The questions were illuding to a possible affair and the planning of her death. Did they actually think I had anything going on with this elderly man.   I was 12, as mentioned earlier and he was at least 65.

The officer advised me not to leave the country until an autopsy was completed to determine the cause of death and asked me for my passport.

All I could think about was how I was going to explain the situation to the CEO of the Eye Foundation. ”Oh Hi Joe, Look I might be on the island a little longer than expected, I have been detained on suspension of murder!!”  

 I was granted permission at the police station to witness the autopsy and reported to the morgue later that day. It was behind the hospital in a separate building. A cold cement room with openings on each end and no windows or doors.

I sat in outside on an old car seat that had been ripped out of a car, next to a dirty red stained mop.  When the doctor arrived, a female, I followed her into the morgue. There was a large metal table in the middle of the room with three covered bodies and a few hundred flies. It was not air conditioned!!  A nice tabby cat was sitting on one of the shelves intensely watching over the bodies as if guarding them. He was wearing a tiny police badge on his collar letting me know he was the official chief of the morgue responsible for catching any mouse or rat bold enough to try and mess with warm dead bodies.

The doctor assigned to the autopsy immediately looked at the body and picked up the phone hanging on the wall. She began arguing in a loud voice with the person on the other end of the line that this was her third autopsy this month and she had not yet been paid for the previous two. She said she refused to do the “cutting” and they should send someone immediately to complete this task.

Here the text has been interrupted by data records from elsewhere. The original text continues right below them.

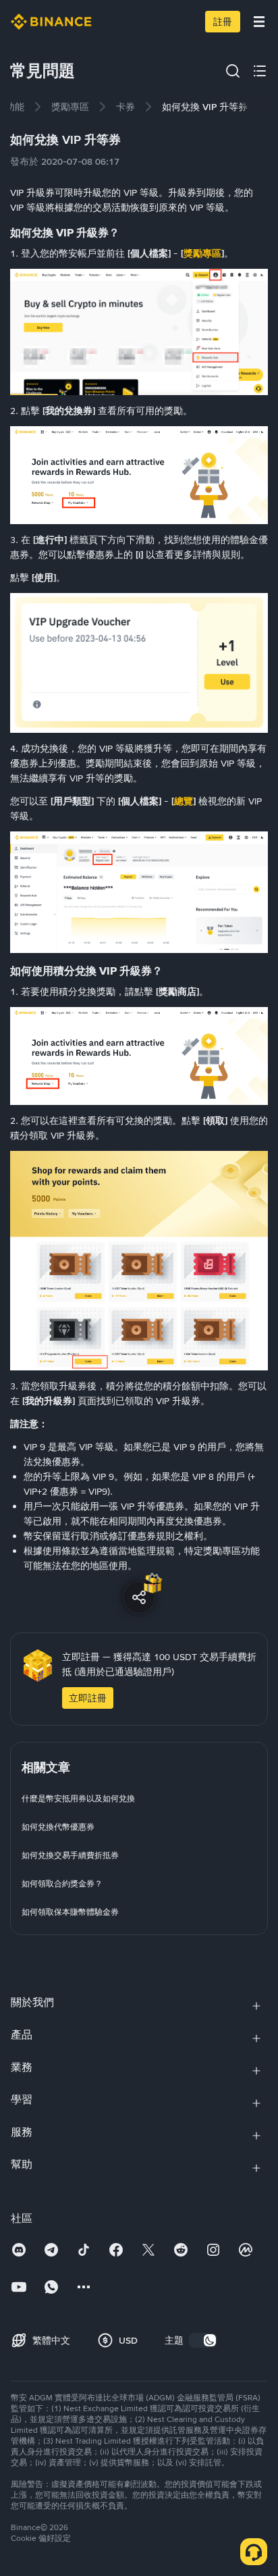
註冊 (222, 22)
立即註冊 (88, 1698)
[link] (70, 106)
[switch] (203, 2340)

I later learned that the hardest part of the autopsy was to cut open the sternum and open the chest to look at the heart. Sorry if this made your stomach do a flip flop thinking about it, but it is an interesting fact. They asked me to wait back out in the waiting area and again I took my seat on the old beat-up car seat and thought about this fact myself.

About a half an hour later an elderly man who looked like a local meat butcher, donning a white coat with blood stains walked in with a meat cleaver and proceeded to open the chest, all along the doctor yelling at him that he was not being careful enough. The process was so bizarre that all I could do was focus on the cat on the shelf and wonder how much he was paid to guard those bodies. I was not sure how to process any of this and I was definitely not going to report any of it to her husband.

Later it was determined that she died from a massive heart attack, so much for the physical stating she was in good health when she left Canada.

My passport was returned, there was a tongue in cheek apology for the interrogation letting me know they were just doing their job, which I accepted.  Mr. So and So promptly left the island and headed back to Canada.

He later reported that his wife arrived in Canada in a different casket that he had picked out, a cheaper one, in only her underwear. Evidently the dress, shoes and accessories we took to the morgue for her to be dressed in where confiscated and someone in Antigua was walking around town with them on.

We did continue to keep in touch over the years, you cannot share an experience like this and not have a lifetime bond. I had other adventures on the remaining 5 islands, but never as wild as this one.

Instructions for living: Pay attention. Be astonished. Tell about it.

Mary Oliver                                                                                               

I love reading the obituaries, it always reminds me I am still here to read them!